Coming off the back of a torn hamstring (long story), a recent hernia repair and yet another bout of travel, I’m finally heading back to the gym!
For the last year, I’ve been hammering myself pretty hard following a variety of high volume programming. And truth be told, while it has worked, by some definition of “worked”, it’s also left me feeling pretty beat-up and generally decrepit.
To be fair, some of that is not about the programming, some of that’s squarely on me either pushing too hard, training through [the wrong kinds of] pain or including exercises because I think I should have them in my program.
So over the coming months, we’re again changing things up.
Inspired by a post from Jason over at Anymanfitness, starting this week, I’ve moved to a low volume, high-frequency program, hitting the whole body just three days a week. Nothing special there, this is a tried and tested approach for beginners and advanced trainees alike.
The only real questions for me in terms of programming were whether to shoot for consistency across the three workouts, or look at three different full-body workouts. After some deeper thought and good advice from Sean Hyson, I opted to go with three different workouts across the week.
I’ll pull the whole program together for you at the end of the week, including some of the reasoning behind the choices. But for now, here’s the first of the three workouts I completed last night:
A: Chest supported row 3 x 8-12
B: Kroc rows 2 x 20*
C: Incline crush press 10, 6, 15
D1: DB RDL 3 x 8-12
D2: KB front squat 3 x 12-15
E: Cable curl 3 x 8-12
F: DB decline hammer 3 x 8-12
G: Suitcase carry 10 x 30 secs (5 each arm)
Bear in mind that programs need testing and this was the first run-through of this specific program. All in all, it went well, with overall volume/work feeling about right. The flow was good, with no problems transitioning between exercises, and the whole program came in at just under the hour.
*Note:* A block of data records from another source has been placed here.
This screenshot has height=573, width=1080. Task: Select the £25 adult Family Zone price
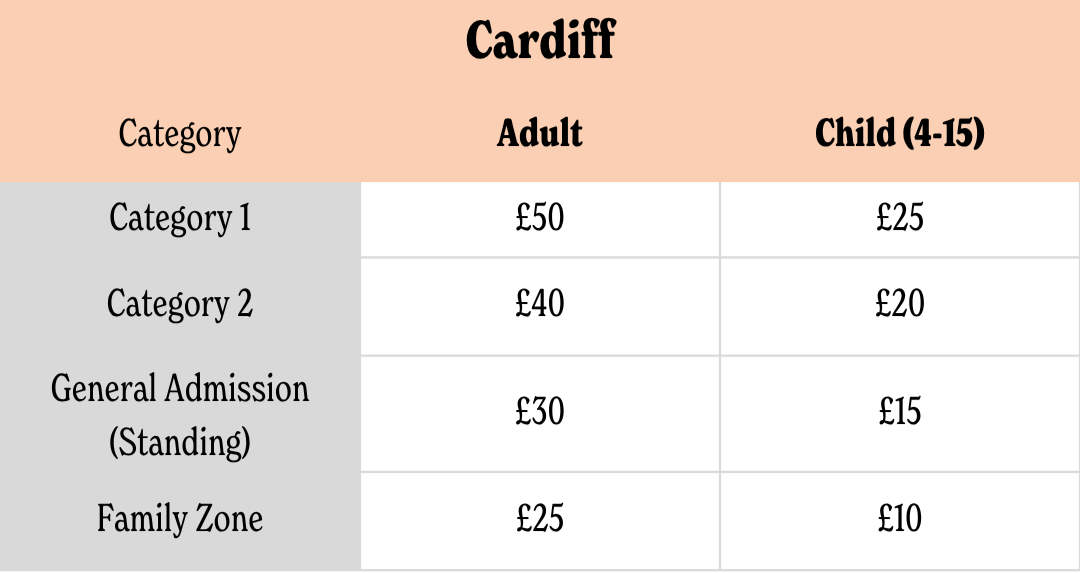[540, 518]
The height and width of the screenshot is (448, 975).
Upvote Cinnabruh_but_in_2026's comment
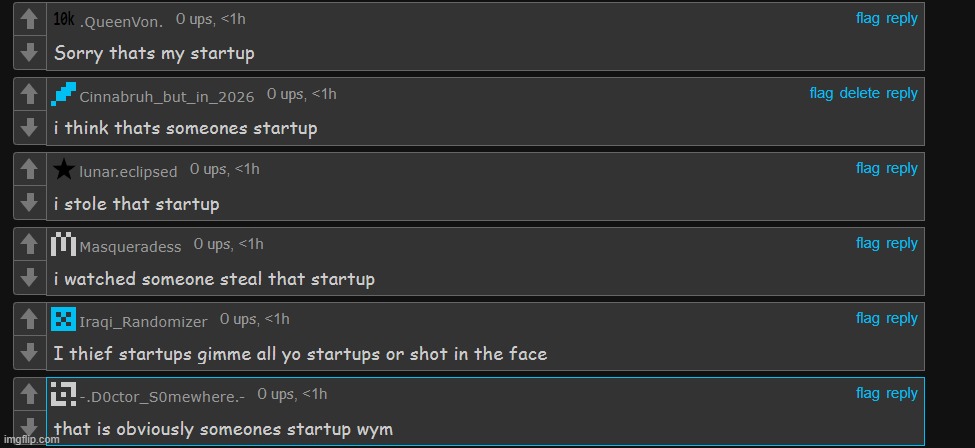(x=30, y=95)
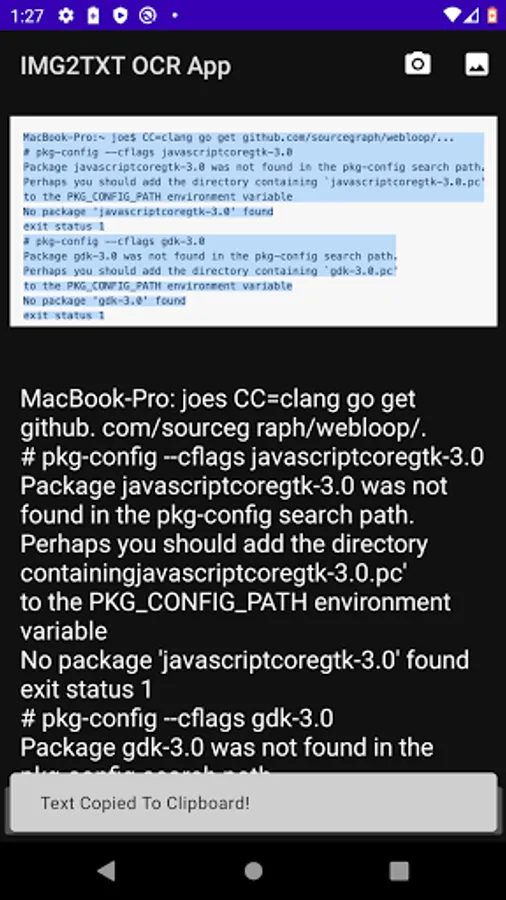The height and width of the screenshot is (900, 506).
Task: Tap the Wi-Fi signal status icon
Action: (453, 15)
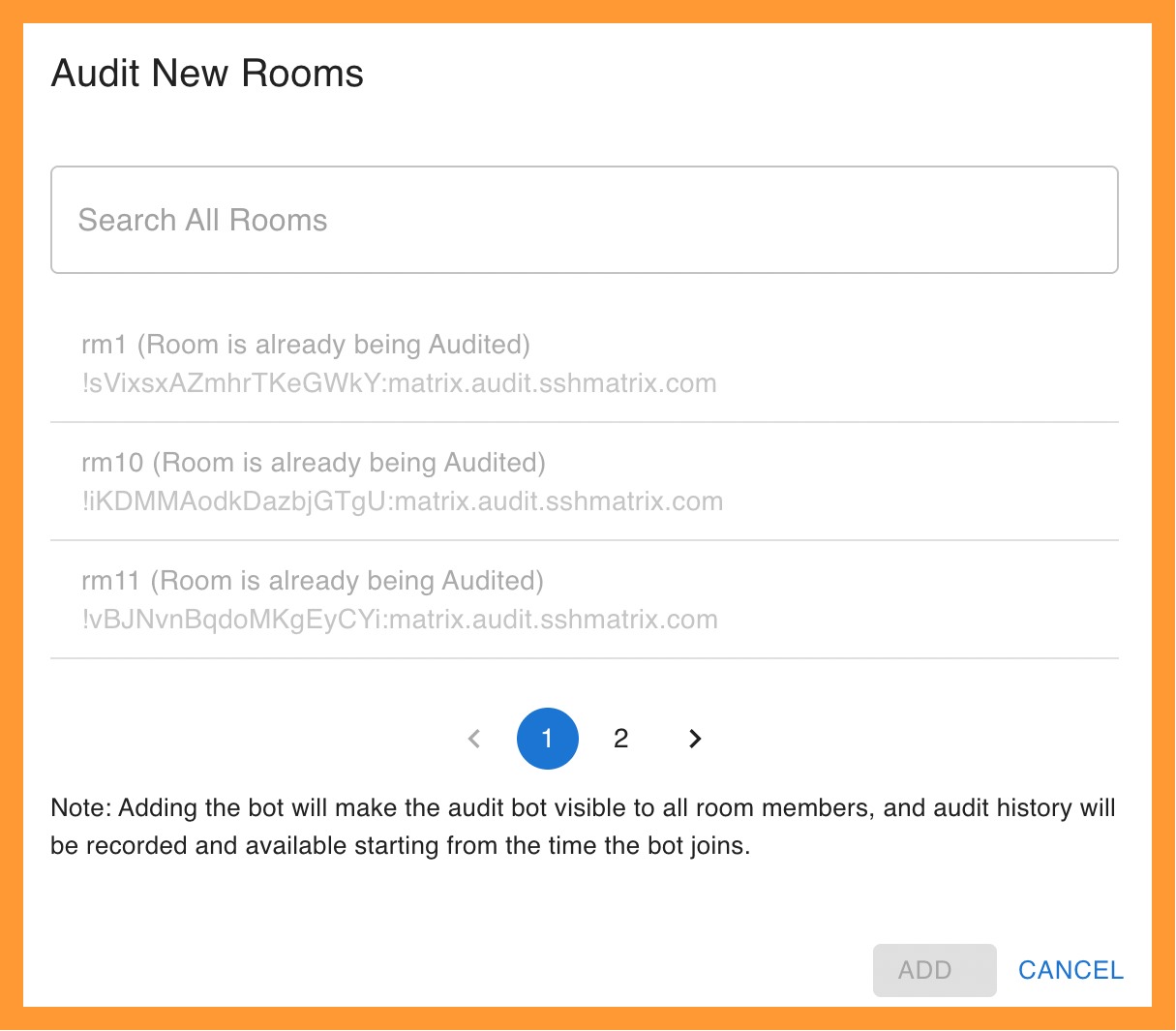This screenshot has height=1031, width=1176.
Task: Click the room ID starting with !vBJNvnBqdo
Action: coord(400,620)

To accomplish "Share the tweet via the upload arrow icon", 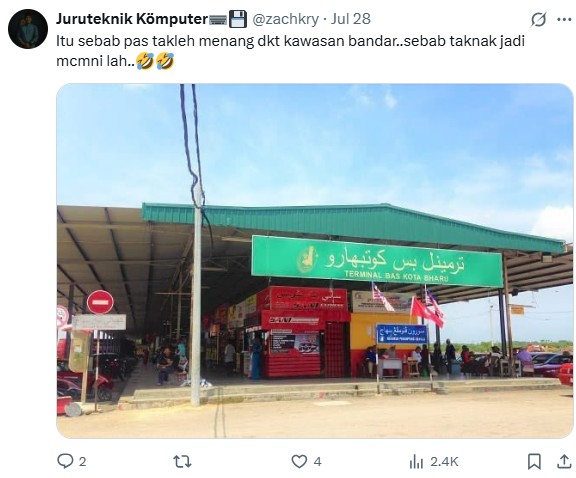I will pos(564,461).
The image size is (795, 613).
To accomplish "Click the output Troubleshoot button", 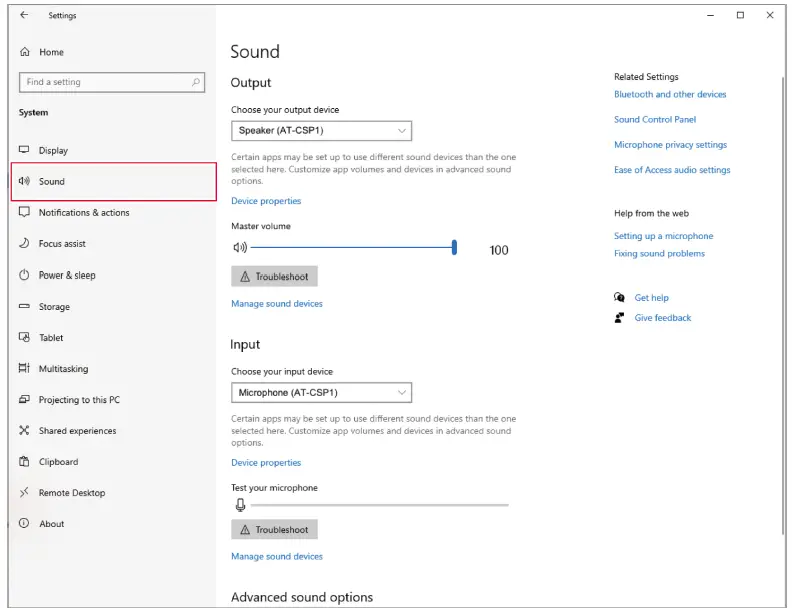I will pyautogui.click(x=274, y=277).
Rest intervals were generally short, certainly no more than 90 seconds, and warm-up sets are not included in the counts above.
So, for example, I hit at least a couple of extra sets of Kroc rows at 12 and 6 reps, before tackling the two work sets. And even those warm-ups were shorter than normal due to the addition of the previous activation exercise, chest supported row.
I’m feeling appropriately sore today, nothing too crazy, but I can tell I’ve worked.
Of course, I’m just coming back from a layoff of sorts, so DOMS will be high at first and drop-off somewhat over time. That said, it’s been a while since I’ve had full days of recovery between workouts, so I’ve got some learns to go through, no doubt.
Truth be told, I’m pretty excited about the new workout schedule, and that’ll get me a long way in of itself.
I’ll follow-up throughout the week with the rest of the program.